* [Task prompt]: List every GitHub repository that the page text below names as a source to search for candidate skills.

* [Page text]:
Validation required:

  • Is the claimed expertise verifiable (public profile, blog, employer)?
  • Is the expertise relevant (QA background for QA skill, not general "developer")?
  • Beware: Authority in unrelated domain = fallacious appeal to authority

Tier 4: Published Outcomes (Rare but Valuable)

Empirical evidence of skill effectiveness is strongest, but rare.

Metric Validity How to Assess
Case studies with metrics ⚠️ Moderate Search for skill name + "results"
Before/after comparisons ⚠️ Moderate Documented usage outcomes

Validation required:

  • What was the methodology?
  • Is it self-reported (selection bias risk)?
  • Are results reproducible or anecdotal?

Search Strategy

Step 1: Identify Candidate Skills

Search these sources:

GitHub:
- "claude skill [purpose]"
- "SKILL.md [purpose]"
- Repositories: anthropics/skills, travisvn/awesome-claude-skills,
  obra/superpowers, wshobson/agents, daymade/claude-code-skills

Skill directories:
- claude-plugins.dev
- skillsmp.com

Step 2: Fetch and Analyze Content (Tier 1)

For each candidate:

  1. Fetch the raw SKILL.md file
  2. Assess domain specificity for user's stated purpose
  3. Evaluate instruction depth and example quality
  4. Quote relevant sections as evidence

Step 3: Check Git History (Tier 2)

For promising candidates:

  1. Check commits to the specific skill file
  2. Calculate churn-controlled ratio
  3. Read commit messages to validate refinement vs churn
  4. Note file creation date vs last modification

Step 4: Validate Authority (Tier 3)

For top candidates:

  1. Look up author's GitHub profile
  2. Check for relevant domain expertise
  3. Verify credentials are real (not just claimed)
  4. Note if expertise is relevant or tangential

Step 5: Search for Outcomes (Tier 4)

Records from a data source:

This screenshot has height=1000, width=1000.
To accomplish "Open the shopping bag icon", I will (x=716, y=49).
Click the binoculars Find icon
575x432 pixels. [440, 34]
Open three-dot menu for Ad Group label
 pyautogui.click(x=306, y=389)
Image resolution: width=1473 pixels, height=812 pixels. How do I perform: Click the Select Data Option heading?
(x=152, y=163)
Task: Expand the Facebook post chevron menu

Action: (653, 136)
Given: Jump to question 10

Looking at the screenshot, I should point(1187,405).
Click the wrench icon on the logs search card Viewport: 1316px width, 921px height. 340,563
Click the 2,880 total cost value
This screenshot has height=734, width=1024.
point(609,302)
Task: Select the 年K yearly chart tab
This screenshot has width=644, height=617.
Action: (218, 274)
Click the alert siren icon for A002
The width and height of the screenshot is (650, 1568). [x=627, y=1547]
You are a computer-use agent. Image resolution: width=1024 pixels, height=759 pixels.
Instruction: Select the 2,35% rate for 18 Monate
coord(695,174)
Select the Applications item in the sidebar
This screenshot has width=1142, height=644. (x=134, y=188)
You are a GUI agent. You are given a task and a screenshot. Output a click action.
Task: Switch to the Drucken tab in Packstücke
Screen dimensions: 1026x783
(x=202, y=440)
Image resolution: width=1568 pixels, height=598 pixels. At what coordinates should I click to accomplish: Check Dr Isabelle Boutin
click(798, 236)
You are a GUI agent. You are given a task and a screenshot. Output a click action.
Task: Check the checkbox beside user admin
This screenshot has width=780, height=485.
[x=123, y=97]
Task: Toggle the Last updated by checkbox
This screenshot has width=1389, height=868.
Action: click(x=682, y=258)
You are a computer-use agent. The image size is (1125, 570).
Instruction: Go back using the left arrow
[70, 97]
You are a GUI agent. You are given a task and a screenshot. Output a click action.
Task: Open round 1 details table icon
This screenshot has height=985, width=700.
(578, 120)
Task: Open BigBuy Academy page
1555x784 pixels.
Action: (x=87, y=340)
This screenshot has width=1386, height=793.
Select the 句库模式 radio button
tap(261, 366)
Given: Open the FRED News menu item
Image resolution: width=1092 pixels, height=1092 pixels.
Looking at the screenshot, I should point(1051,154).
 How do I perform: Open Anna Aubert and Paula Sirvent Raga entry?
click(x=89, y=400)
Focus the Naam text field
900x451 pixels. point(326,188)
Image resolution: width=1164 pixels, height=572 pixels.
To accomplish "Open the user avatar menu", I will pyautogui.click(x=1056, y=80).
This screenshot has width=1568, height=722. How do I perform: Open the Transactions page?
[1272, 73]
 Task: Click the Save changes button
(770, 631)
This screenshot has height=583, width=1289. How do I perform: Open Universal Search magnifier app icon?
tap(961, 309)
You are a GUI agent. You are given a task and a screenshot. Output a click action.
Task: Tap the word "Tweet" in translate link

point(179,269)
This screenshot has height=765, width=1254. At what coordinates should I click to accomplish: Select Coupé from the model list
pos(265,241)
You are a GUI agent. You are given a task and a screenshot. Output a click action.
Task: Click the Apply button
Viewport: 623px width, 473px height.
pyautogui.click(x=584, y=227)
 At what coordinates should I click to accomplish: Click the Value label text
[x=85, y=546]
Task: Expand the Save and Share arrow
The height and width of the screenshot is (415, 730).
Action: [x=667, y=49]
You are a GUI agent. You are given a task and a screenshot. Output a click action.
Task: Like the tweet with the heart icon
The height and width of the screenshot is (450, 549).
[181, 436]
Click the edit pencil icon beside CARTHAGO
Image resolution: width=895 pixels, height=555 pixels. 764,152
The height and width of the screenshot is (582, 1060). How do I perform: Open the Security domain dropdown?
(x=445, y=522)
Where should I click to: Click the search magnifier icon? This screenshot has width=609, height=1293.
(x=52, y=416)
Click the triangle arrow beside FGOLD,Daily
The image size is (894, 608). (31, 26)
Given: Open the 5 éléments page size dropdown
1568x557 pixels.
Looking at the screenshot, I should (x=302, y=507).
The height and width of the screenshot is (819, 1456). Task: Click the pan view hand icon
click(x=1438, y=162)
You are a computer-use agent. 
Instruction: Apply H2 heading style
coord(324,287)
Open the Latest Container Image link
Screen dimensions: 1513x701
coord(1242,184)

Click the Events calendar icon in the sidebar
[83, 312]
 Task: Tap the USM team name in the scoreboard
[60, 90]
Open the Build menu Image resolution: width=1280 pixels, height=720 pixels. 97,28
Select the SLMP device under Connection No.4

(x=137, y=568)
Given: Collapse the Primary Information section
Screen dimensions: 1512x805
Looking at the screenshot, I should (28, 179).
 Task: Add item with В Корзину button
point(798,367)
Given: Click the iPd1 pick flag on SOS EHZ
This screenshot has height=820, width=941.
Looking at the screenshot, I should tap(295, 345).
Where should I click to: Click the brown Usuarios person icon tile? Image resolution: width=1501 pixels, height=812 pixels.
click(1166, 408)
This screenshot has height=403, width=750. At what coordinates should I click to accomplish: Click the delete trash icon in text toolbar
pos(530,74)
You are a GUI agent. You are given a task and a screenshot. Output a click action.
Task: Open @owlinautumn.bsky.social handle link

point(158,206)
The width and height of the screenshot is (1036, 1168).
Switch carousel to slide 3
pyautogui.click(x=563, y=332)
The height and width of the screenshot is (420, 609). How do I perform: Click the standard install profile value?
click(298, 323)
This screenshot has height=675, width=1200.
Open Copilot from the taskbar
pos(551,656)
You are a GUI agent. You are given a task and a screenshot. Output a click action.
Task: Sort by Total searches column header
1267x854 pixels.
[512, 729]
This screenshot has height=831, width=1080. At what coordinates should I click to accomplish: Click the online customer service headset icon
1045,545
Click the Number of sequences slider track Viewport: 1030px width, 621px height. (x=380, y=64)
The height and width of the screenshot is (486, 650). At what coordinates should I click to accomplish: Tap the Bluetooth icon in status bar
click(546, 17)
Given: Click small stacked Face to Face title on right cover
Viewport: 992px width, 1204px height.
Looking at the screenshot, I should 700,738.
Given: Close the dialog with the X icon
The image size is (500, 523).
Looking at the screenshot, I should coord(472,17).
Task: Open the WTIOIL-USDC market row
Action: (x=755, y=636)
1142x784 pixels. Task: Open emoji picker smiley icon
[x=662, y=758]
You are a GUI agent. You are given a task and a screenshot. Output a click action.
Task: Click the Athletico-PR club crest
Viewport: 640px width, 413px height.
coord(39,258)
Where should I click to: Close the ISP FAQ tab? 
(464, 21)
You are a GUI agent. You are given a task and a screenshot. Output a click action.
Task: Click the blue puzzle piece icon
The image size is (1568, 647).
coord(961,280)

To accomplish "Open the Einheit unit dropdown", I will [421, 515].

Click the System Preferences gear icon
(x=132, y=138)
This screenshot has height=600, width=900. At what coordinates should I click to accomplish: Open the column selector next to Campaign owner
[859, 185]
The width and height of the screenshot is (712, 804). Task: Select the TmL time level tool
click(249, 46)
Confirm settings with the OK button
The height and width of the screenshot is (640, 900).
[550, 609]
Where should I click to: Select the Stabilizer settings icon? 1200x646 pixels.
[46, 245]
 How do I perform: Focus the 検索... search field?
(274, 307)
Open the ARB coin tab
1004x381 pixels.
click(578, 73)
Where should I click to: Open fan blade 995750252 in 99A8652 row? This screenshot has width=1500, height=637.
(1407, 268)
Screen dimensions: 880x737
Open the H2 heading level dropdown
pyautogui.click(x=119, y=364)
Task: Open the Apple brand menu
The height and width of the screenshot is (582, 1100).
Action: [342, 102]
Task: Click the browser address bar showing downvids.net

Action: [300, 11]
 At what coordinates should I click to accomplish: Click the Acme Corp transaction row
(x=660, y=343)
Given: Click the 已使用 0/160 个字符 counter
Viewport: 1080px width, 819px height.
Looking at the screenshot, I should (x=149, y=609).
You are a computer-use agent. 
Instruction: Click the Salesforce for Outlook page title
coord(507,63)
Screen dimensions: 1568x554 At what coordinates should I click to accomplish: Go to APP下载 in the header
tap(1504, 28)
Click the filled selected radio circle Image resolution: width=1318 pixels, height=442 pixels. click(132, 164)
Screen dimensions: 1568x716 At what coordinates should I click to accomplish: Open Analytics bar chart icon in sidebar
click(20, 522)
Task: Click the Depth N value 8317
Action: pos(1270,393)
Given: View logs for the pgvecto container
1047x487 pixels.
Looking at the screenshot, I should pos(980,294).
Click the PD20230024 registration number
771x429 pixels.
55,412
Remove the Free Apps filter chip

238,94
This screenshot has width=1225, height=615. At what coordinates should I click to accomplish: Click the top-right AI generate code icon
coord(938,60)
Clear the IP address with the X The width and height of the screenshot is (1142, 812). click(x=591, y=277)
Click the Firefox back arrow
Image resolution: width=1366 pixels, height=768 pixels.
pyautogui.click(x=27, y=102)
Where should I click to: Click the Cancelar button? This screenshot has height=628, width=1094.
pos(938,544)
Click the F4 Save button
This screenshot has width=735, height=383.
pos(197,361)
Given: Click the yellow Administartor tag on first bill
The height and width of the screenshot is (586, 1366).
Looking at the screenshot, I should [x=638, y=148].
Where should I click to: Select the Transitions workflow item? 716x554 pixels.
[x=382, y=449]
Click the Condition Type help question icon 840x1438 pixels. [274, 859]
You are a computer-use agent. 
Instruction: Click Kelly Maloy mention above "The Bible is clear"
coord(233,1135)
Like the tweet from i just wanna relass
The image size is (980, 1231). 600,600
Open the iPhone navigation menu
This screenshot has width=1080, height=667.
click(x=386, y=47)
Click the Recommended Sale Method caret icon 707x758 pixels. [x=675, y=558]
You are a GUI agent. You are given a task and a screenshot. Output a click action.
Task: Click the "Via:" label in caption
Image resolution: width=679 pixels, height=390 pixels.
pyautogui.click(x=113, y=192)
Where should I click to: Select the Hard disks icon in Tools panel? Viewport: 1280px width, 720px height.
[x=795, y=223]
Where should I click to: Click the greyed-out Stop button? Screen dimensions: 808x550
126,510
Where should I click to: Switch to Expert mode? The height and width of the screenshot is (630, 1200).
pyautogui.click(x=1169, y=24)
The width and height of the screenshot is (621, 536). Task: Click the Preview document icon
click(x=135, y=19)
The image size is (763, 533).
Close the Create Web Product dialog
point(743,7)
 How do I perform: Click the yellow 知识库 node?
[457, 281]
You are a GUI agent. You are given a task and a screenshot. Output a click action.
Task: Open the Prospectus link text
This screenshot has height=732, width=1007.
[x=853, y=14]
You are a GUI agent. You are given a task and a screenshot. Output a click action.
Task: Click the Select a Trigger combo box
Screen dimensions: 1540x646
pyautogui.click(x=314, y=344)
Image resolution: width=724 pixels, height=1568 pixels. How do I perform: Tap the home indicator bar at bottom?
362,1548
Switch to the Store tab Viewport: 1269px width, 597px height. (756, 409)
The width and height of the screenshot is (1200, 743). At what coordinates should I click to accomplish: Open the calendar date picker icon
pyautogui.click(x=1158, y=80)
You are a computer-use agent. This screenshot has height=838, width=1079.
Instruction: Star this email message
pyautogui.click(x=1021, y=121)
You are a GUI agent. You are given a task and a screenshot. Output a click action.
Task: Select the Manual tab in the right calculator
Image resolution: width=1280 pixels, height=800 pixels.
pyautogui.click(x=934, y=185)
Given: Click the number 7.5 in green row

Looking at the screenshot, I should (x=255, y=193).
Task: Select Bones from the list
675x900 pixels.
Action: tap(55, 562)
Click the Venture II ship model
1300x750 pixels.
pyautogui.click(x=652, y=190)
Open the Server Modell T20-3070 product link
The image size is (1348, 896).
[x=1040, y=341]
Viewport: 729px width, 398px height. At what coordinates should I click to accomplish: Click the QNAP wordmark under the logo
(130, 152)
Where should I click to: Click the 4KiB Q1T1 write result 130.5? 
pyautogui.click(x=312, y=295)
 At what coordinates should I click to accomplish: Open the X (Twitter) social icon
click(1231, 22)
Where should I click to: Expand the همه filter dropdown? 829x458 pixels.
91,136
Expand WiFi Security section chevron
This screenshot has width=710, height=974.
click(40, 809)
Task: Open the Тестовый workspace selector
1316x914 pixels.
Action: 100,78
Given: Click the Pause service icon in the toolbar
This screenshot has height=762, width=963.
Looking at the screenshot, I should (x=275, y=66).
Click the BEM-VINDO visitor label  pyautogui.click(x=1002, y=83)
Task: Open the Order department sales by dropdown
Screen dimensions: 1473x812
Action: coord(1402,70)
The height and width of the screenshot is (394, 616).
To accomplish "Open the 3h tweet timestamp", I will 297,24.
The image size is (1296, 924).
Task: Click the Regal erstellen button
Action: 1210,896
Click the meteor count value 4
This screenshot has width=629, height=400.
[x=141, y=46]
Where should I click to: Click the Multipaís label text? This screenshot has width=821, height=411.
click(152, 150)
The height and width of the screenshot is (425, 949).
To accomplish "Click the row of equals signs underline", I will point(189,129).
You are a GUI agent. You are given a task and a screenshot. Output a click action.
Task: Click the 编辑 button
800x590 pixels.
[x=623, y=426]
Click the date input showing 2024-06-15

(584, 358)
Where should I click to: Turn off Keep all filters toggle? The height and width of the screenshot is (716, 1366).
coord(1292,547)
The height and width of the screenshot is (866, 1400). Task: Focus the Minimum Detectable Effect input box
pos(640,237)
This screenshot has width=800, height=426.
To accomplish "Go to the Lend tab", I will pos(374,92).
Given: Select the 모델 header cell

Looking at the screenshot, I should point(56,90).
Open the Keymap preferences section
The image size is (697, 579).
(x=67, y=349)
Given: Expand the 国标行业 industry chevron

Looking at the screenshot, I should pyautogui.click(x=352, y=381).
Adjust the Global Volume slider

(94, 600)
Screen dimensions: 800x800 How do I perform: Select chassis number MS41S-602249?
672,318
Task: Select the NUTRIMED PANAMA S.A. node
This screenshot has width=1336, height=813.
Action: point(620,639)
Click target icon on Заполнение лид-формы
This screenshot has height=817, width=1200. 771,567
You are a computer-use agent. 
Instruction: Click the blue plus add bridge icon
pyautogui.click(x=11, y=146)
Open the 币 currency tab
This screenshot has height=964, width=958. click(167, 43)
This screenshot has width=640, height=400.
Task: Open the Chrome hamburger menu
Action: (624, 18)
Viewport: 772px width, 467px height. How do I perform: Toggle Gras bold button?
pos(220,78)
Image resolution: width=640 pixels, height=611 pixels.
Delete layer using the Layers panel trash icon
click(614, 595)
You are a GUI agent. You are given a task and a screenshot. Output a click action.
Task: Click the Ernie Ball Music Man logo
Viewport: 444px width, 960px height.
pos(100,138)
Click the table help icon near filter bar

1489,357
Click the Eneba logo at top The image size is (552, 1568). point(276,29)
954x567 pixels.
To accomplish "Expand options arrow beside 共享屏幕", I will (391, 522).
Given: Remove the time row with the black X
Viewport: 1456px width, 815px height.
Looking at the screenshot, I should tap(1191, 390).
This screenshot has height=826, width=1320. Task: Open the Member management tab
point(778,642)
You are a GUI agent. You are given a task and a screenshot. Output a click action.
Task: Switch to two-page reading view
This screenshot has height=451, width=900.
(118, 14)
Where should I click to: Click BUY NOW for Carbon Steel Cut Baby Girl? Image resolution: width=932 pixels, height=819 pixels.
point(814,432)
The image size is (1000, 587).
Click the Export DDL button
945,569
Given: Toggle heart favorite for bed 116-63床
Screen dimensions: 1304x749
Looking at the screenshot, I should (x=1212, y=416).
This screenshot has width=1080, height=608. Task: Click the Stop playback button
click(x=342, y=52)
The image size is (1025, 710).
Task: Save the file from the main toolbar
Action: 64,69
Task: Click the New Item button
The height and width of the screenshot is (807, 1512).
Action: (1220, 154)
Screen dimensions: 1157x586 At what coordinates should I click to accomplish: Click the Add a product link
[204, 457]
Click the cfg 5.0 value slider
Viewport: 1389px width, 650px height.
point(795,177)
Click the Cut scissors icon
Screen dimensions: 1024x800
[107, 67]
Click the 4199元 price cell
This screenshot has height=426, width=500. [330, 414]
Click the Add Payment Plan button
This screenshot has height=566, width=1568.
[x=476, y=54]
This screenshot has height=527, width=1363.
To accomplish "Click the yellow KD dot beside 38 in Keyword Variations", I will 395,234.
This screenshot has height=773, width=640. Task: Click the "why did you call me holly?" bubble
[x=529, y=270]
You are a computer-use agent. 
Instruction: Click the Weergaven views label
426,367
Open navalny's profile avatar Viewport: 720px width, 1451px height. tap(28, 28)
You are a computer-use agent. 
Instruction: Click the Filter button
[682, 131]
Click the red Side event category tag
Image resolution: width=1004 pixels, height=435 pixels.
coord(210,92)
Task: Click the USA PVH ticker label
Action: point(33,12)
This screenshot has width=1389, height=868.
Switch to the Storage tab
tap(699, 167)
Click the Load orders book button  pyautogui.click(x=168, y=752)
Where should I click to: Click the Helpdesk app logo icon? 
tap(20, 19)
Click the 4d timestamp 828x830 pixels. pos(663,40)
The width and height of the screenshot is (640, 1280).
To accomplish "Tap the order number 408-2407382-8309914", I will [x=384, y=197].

* [Response for this exercise]:
anthropics/skills
travisvn/awesome-claude-skills
obra/superpowers
wshobson/agents
daymade/claude-code-skills